**Problem statement**
Rewrite the lines from the first one through the line containing "pyautogui.click(x=65, y=131)", switching "dropdown" to "menu" and leaving everything else unchanged.

— START Input records —

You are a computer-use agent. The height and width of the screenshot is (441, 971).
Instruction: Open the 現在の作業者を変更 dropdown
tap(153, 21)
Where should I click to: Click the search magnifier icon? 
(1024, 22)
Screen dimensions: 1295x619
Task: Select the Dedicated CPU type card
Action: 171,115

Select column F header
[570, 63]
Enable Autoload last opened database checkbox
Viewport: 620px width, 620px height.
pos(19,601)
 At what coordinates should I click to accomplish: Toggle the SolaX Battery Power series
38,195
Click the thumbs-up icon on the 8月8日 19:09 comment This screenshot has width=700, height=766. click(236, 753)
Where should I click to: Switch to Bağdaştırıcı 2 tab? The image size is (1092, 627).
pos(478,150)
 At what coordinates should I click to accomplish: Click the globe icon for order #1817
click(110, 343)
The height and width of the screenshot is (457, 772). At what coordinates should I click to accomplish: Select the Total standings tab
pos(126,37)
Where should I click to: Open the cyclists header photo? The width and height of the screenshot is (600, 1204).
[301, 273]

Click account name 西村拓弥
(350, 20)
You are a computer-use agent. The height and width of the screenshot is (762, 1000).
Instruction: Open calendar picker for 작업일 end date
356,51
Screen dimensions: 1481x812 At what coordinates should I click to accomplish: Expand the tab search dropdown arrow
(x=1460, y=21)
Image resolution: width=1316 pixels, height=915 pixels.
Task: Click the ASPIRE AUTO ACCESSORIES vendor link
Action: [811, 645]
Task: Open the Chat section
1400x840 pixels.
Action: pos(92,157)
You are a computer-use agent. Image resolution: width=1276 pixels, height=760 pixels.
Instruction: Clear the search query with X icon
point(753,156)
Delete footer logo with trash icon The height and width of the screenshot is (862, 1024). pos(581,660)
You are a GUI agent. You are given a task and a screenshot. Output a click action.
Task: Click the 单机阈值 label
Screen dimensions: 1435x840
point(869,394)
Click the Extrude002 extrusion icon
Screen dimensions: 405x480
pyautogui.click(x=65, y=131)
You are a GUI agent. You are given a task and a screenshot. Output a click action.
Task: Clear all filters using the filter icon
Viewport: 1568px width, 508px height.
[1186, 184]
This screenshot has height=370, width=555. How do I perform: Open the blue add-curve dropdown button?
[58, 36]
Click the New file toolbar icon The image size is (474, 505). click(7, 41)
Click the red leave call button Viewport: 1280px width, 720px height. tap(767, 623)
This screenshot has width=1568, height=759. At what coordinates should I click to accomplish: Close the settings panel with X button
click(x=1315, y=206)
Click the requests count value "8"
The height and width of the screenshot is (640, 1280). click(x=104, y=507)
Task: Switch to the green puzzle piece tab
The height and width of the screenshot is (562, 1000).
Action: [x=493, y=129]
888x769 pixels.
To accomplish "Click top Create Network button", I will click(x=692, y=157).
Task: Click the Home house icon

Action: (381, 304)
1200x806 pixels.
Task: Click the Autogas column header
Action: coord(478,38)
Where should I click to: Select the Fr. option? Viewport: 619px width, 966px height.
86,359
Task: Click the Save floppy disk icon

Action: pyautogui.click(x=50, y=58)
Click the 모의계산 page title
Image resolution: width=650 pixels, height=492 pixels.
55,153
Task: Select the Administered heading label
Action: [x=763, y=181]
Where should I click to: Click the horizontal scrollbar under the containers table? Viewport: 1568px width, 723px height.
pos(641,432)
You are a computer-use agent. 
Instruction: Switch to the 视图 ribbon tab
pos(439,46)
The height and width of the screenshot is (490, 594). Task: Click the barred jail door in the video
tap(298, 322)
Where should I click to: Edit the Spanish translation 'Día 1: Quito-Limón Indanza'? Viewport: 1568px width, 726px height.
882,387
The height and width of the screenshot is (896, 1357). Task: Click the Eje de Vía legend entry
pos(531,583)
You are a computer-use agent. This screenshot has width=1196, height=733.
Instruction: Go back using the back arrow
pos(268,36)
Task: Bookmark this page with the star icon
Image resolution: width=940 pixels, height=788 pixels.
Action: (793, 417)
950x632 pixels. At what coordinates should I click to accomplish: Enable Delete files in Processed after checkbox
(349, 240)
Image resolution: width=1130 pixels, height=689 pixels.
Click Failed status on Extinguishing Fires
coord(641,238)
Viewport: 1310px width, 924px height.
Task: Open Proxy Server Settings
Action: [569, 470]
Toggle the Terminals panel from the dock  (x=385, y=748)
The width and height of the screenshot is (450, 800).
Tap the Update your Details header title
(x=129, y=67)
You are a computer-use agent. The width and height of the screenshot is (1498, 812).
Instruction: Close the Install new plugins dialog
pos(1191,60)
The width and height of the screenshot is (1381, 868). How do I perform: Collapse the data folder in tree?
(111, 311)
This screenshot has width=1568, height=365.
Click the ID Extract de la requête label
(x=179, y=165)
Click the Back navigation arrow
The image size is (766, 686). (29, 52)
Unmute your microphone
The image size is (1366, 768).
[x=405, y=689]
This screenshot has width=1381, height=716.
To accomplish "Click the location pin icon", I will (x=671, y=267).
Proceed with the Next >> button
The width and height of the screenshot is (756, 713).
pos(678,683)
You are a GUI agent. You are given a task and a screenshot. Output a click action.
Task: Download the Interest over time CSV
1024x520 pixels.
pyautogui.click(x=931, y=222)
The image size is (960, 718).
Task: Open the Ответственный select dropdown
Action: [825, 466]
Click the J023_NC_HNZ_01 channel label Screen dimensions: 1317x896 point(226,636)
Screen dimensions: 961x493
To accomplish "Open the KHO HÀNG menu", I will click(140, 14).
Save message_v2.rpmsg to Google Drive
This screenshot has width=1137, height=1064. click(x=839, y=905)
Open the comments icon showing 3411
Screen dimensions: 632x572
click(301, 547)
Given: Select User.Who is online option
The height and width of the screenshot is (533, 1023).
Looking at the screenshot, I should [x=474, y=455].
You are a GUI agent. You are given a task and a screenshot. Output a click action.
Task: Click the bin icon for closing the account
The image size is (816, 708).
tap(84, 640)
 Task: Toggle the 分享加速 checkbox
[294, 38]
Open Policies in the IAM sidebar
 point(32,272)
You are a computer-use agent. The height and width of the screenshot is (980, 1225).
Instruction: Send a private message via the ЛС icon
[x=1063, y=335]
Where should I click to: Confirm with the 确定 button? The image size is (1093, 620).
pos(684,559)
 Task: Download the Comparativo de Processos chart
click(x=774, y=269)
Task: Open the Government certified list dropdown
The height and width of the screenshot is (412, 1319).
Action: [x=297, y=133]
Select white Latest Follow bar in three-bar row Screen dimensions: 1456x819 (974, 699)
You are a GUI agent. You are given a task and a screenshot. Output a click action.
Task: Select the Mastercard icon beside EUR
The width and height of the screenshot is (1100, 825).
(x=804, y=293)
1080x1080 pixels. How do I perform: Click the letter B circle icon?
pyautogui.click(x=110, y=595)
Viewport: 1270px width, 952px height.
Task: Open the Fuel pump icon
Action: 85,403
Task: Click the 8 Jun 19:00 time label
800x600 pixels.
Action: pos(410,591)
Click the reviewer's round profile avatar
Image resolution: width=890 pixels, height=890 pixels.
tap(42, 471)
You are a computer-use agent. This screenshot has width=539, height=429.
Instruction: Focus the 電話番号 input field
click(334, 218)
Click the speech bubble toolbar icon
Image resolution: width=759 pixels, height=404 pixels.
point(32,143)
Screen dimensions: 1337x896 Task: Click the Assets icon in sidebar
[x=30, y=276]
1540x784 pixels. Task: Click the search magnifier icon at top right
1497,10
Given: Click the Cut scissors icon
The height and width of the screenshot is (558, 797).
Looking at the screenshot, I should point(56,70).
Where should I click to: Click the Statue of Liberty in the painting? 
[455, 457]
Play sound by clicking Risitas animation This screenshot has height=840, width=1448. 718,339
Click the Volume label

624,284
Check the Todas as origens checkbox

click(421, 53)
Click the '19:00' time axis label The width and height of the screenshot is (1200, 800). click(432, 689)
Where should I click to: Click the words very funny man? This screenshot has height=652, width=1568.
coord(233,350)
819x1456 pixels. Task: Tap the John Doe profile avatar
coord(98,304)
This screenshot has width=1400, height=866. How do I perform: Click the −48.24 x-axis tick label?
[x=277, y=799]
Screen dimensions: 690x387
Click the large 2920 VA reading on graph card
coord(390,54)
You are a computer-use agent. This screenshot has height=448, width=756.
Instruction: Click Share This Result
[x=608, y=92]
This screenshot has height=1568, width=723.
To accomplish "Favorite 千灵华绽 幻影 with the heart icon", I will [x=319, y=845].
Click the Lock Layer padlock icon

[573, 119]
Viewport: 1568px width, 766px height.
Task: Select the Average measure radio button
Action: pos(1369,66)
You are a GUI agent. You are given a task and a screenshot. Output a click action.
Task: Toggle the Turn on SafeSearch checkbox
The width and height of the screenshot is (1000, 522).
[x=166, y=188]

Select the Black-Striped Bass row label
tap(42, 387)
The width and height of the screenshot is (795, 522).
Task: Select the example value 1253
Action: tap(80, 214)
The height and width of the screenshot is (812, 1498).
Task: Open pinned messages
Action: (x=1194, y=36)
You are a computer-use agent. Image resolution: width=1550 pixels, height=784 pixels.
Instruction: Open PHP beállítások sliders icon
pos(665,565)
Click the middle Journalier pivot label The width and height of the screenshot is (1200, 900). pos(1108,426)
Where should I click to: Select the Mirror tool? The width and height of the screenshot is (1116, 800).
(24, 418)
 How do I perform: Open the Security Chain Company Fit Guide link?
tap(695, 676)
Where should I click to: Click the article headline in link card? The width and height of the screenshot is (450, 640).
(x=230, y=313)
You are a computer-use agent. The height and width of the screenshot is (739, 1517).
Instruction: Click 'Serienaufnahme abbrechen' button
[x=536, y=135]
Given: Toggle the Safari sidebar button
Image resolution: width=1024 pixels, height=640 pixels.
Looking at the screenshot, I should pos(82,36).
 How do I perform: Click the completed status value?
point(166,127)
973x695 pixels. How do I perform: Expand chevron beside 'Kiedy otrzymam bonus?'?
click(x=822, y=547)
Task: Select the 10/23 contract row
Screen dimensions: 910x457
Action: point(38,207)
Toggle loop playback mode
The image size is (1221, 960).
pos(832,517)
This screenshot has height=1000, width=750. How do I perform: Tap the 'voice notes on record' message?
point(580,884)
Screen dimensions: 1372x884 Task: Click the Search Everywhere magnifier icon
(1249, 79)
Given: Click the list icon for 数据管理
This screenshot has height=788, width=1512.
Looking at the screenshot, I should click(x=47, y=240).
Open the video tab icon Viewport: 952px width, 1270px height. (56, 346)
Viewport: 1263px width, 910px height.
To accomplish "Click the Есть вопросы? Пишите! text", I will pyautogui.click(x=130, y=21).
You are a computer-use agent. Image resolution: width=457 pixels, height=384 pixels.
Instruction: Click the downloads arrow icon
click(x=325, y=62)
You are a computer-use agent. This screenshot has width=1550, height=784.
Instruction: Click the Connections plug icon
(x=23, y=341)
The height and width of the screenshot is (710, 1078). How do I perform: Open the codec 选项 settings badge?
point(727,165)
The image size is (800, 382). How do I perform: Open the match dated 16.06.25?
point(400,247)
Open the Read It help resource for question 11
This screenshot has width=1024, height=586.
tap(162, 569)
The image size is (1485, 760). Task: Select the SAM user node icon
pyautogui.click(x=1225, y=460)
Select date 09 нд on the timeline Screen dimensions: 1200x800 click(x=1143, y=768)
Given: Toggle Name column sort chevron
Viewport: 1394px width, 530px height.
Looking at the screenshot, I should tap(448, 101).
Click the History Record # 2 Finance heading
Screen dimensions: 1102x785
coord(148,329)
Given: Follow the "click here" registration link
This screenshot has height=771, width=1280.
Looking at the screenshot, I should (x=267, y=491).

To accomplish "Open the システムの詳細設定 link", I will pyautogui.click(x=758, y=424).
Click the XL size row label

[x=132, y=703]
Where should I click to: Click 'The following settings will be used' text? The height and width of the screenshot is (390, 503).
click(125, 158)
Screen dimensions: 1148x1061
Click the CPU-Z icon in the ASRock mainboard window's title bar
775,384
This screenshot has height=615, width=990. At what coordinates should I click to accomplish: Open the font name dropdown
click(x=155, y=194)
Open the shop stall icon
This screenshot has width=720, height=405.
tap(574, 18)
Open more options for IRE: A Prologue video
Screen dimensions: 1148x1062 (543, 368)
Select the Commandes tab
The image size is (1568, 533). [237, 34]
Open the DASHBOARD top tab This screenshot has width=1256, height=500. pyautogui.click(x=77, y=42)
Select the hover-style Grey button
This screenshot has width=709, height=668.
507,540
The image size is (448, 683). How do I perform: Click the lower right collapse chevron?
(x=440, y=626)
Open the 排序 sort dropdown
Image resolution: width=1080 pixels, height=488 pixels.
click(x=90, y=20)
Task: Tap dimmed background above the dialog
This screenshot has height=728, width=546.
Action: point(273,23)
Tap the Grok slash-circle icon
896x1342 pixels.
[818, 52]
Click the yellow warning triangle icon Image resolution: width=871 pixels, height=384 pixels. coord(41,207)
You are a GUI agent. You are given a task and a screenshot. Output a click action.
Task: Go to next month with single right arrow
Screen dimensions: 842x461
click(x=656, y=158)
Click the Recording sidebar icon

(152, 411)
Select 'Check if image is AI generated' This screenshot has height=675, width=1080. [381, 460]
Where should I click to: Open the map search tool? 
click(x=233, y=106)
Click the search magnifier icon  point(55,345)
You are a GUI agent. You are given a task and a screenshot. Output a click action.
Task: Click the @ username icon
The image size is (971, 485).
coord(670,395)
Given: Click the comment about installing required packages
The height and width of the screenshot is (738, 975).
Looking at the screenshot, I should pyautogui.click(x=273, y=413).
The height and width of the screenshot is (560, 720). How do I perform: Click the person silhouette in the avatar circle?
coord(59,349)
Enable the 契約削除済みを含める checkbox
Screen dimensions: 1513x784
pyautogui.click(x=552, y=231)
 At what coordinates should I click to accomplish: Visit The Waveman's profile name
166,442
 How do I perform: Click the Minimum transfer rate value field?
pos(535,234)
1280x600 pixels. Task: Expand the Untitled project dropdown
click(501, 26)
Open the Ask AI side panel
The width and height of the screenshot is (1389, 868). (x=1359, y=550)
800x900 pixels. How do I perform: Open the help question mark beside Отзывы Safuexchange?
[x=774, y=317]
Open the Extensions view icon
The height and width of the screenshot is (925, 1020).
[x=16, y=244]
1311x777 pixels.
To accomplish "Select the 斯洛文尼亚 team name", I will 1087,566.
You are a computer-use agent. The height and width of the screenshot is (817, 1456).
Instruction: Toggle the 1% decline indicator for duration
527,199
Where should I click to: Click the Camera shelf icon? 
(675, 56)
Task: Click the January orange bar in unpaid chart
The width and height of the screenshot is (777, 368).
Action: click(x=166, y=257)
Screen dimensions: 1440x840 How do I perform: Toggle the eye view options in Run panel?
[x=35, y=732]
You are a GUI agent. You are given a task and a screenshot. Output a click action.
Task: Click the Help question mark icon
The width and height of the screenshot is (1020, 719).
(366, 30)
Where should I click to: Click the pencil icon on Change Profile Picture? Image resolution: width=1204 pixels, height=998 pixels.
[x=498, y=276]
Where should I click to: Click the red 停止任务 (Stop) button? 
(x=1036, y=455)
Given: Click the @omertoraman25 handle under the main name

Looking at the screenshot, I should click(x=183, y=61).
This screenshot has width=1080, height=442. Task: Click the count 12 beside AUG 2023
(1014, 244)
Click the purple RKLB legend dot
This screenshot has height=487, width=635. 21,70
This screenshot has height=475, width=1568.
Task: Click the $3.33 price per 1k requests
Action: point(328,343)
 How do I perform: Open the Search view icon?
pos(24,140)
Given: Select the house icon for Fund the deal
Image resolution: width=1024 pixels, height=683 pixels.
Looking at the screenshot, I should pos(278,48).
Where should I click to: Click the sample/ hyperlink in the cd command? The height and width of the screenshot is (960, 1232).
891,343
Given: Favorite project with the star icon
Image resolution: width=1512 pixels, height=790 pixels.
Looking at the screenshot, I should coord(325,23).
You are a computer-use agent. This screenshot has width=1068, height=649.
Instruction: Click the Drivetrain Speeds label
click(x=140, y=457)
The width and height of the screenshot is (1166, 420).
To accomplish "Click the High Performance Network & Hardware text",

— END Input records —

**Result of this task**
You are a computer-use agent. The height and width of the screenshot is (441, 971).
Instruction: Open the 現在の作業者を変更 menu
tap(153, 21)
Where should I click to: Click the search magnifier icon? 
(1024, 22)
Screen dimensions: 1295x619
Task: Select the Dedicated CPU type card
Action: 171,115

Select column F header
[570, 63]
Enable Autoload last opened database checkbox
Viewport: 620px width, 620px height.
pos(19,601)
 At what coordinates should I click to accomplish: Toggle the SolaX Battery Power series
38,195
Click the thumbs-up icon on the 8月8日 19:09 comment This screenshot has width=700, height=766. click(236, 753)
Where should I click to: Switch to Bağdaştırıcı 2 tab? The image size is (1092, 627).
pos(478,150)
 At what coordinates should I click to accomplish: Click the globe icon for order #1817
click(110, 343)
The height and width of the screenshot is (457, 772). At what coordinates should I click to accomplish: Select the Total standings tab
pos(126,37)
Where should I click to: Open the cyclists header photo? The width and height of the screenshot is (600, 1204).
[301, 273]

Click account name 西村拓弥
(350, 20)
You are a computer-use agent. The height and width of the screenshot is (762, 1000).
Instruction: Open calendar picker for 작업일 end date
356,51
Screen dimensions: 1481x812 At what coordinates should I click to accomplish: Expand the tab search menu arrow
(x=1460, y=21)
Image resolution: width=1316 pixels, height=915 pixels.
Task: Click the ASPIRE AUTO ACCESSORIES vendor link
Action: [811, 645]
Task: Open the Chat section
1400x840 pixels.
Action: pos(92,157)
You are a computer-use agent. Image resolution: width=1276 pixels, height=760 pixels.
Instruction: Clear the search query with X icon
point(753,156)
Delete footer logo with trash icon The height and width of the screenshot is (862, 1024). pos(581,660)
You are a GUI agent. You are given a task and a screenshot. Output a click action.
Task: Click the 单机阈值 label
Screen dimensions: 1435x840
point(869,394)
Click the Extrude002 extrusion icon
Screen dimensions: 405x480
pyautogui.click(x=65, y=131)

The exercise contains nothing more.